As travelers look for less crowds and authentic vacations, personal lodging companies such as AirBnb and Vrbo leaned into the wants and needs of consumers through targeted campaigns. AirBnb has expertly shown viewers what to expect in our very unpredictable world when using their hosting/guest services through strategic storytelling of intimate vacations in a series called, “Made possible by Hosts”. My personal favorite is the “Bonnie and Clyde” montage of an adorable older couple who wanted a romantic getaway with a sound over of a Jay-Z song. Another fun montage in the series was the “Back in the Day” spot featuring a group of young friends who stayed at a retro house listening to vinyl and feeling like time travelers. This specific ad capitalized on how TikTok has influenced the travel perception. There is also a TikTok hashtag called “#houseswap” which has “generated approximately 10 million views and viral videos of users swapping houses on the social app.” (Fortune) Thanks to the trend “more than 40% of Gen Z employees plan to take a “workcation”” and the need for a hybrid home away was recognized quickly by Airbnb and others. (Fortune)

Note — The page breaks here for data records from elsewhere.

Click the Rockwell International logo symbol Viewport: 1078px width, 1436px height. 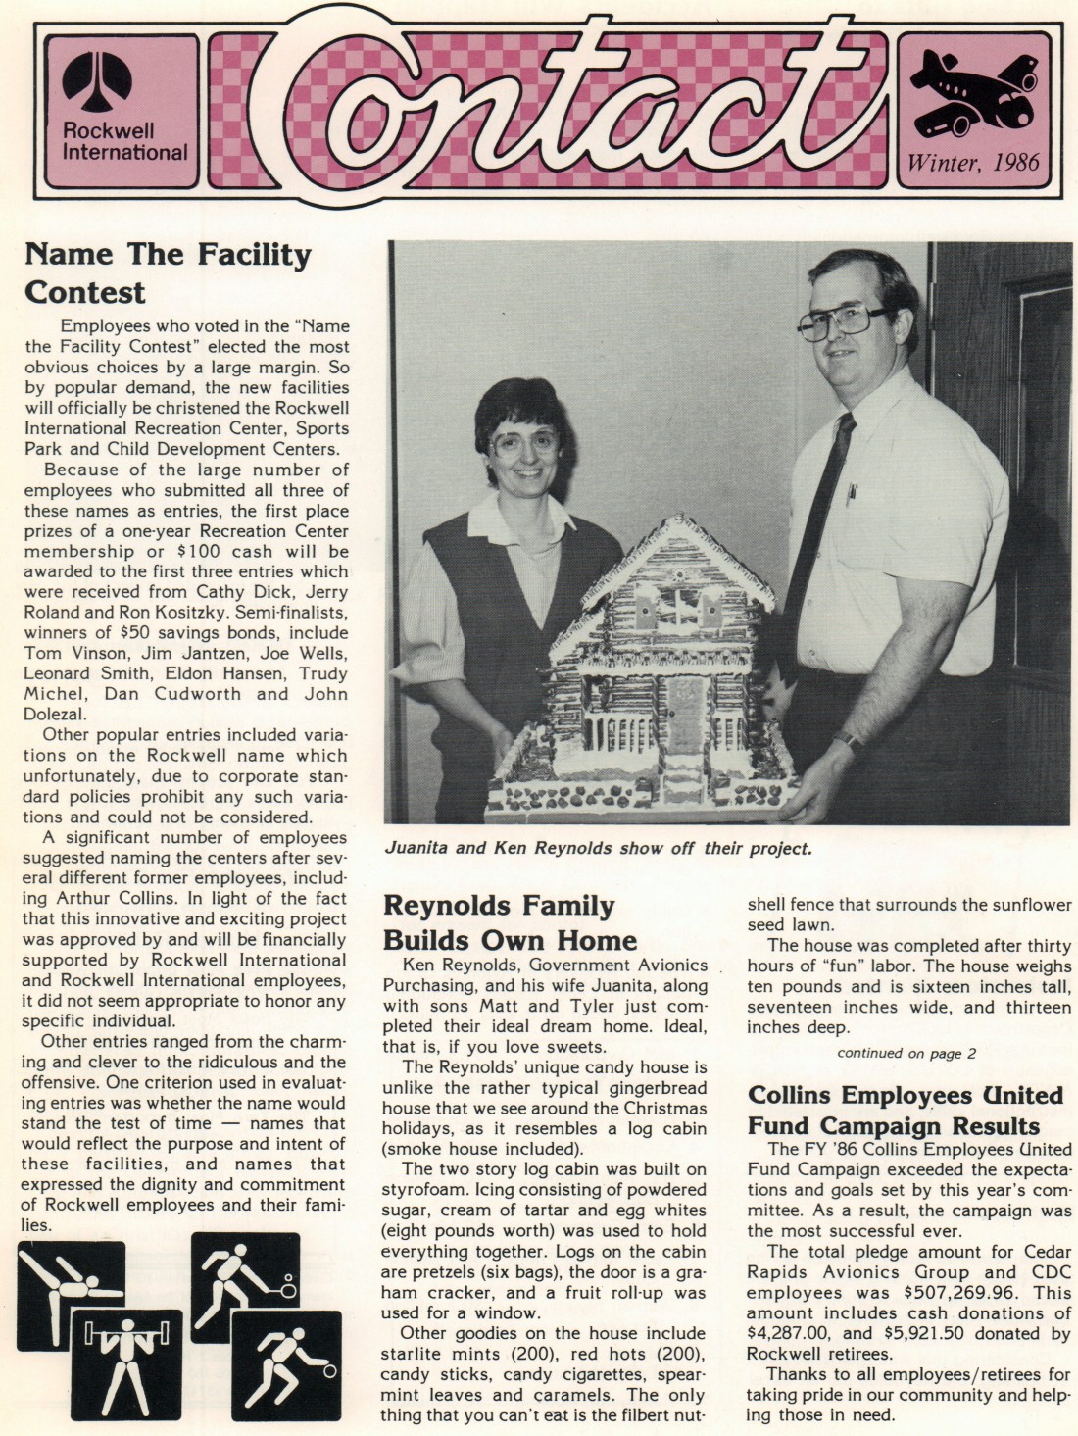97,82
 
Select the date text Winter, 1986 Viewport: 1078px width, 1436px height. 973,162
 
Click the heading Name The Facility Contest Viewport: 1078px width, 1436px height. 167,273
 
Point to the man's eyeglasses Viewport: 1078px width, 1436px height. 842,321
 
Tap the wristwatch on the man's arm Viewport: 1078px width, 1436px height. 850,741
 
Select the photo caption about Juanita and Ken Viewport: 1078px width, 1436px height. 598,848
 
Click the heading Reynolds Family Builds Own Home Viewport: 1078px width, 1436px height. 510,922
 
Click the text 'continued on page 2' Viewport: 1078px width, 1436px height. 906,1053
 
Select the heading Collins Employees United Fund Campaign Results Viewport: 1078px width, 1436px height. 905,1110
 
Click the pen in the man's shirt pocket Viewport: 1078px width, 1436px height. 850,492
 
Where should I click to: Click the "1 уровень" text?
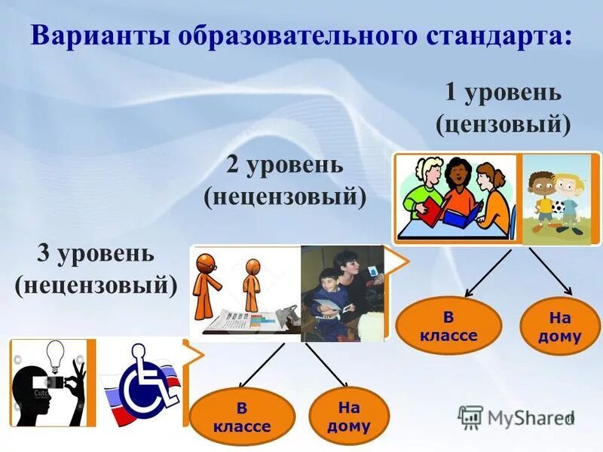coord(503,93)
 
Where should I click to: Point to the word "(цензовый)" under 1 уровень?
coord(503,122)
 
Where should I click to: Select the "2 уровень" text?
coord(285,165)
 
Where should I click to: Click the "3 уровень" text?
coord(96,253)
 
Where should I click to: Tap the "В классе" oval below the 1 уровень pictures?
coord(448,326)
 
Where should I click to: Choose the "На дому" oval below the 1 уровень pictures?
coord(559,326)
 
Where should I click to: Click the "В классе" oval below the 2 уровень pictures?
coord(242,417)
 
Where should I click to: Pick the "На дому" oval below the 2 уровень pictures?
coord(349,417)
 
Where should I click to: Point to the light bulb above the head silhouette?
coord(57,355)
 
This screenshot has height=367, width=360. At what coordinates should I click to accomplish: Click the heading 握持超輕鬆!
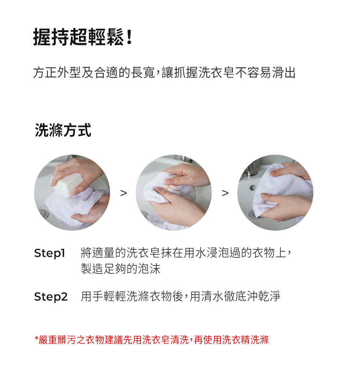click(83, 37)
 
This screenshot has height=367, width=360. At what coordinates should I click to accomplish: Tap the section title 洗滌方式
click(63, 130)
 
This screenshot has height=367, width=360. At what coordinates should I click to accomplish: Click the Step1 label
click(50, 253)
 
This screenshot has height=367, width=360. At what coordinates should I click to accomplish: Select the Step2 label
click(51, 297)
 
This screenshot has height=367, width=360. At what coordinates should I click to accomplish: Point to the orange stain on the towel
click(171, 187)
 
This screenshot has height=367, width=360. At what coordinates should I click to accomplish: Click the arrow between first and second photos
click(123, 193)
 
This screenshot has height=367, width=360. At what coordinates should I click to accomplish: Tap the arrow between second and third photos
click(225, 193)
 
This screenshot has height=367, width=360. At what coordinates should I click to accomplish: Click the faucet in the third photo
click(250, 169)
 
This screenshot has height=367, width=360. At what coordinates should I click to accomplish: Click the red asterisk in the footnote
click(36, 338)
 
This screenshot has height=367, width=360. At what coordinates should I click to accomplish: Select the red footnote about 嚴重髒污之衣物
click(152, 340)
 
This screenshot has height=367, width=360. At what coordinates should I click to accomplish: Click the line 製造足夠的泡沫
click(120, 268)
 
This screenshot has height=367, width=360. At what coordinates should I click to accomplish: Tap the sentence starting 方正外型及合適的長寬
click(164, 72)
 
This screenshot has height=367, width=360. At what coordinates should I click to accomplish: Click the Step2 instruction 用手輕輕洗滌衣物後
click(180, 296)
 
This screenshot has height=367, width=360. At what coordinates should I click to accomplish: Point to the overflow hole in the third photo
click(253, 188)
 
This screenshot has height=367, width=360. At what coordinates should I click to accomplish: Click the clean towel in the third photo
click(281, 187)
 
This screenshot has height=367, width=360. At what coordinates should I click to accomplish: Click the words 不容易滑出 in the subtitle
click(265, 72)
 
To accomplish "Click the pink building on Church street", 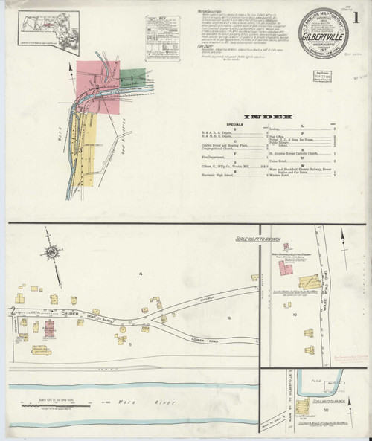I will click(x=49, y=329).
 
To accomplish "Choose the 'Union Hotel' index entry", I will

And speaking of social media…
In terms of booking trips, travelers looking on travel websites are likely to be influenced prior to even reaching the site by none other than social media. Social media may seem like a place to brag about a vacation, but that brag is also helping viewers discover where they should vacation next. Social Toaster reported that “84% of millennials say that they are likely to plan their own vacation based on someone else’s social posts.” (Social Toaster) Having an influencer or friend take a trip first allows for an in-depth review of the experience before they themselves take that trip. Not to mention, “86 percent of people (and 92 percent of Gen Z) said they’ve become interested in a specific location after seeing user-generated content” regarding that location. (Stackla) Travel messaging on social media is not new, however utilizing this insight seemed untapped until now. TikTok alone currently has ten or more travel video formats common to couples and friends traveling to take along their journey. There are also “travel hacks” on TikTok that show users potentially effective ways to travel more comfortably and affordably. (TravelPulse) National Geographic even has a multiple page article on how TikToK is changing the travel scene by acting like a travel agent for viewers. Social media is the social sphere keeping travel flowing by word of mouth, or better yet pictures. “The easiest way to start travel planning with TikTok is to follow a hashtag, such as #Mexico or #rollercoasters,” and the algorithm on the “For You” page does the rest to get you interested in a destination or travel experience. (National Geographic) The social landscape thanks to COVD-19 has want-to-be travelers excited than ever and thus as shown for marketers, it is a peak time to utilize social influencing tools.
According to Travel and Leisure, “travel is anticipated to generate nearly $2 trillion of the U.S. economy in 2022.” (Travel + Leisure) To ensure travel services get a piece of that revenue after the initial devastating impacts of COVID-19 travel companies worked smart by creating a strategic plan. Through smart targeting, reinvestment in impression driven opportunities, crafted messaging, and insightful listening is proving to be the best solution that turns a difficult time back into a successful future.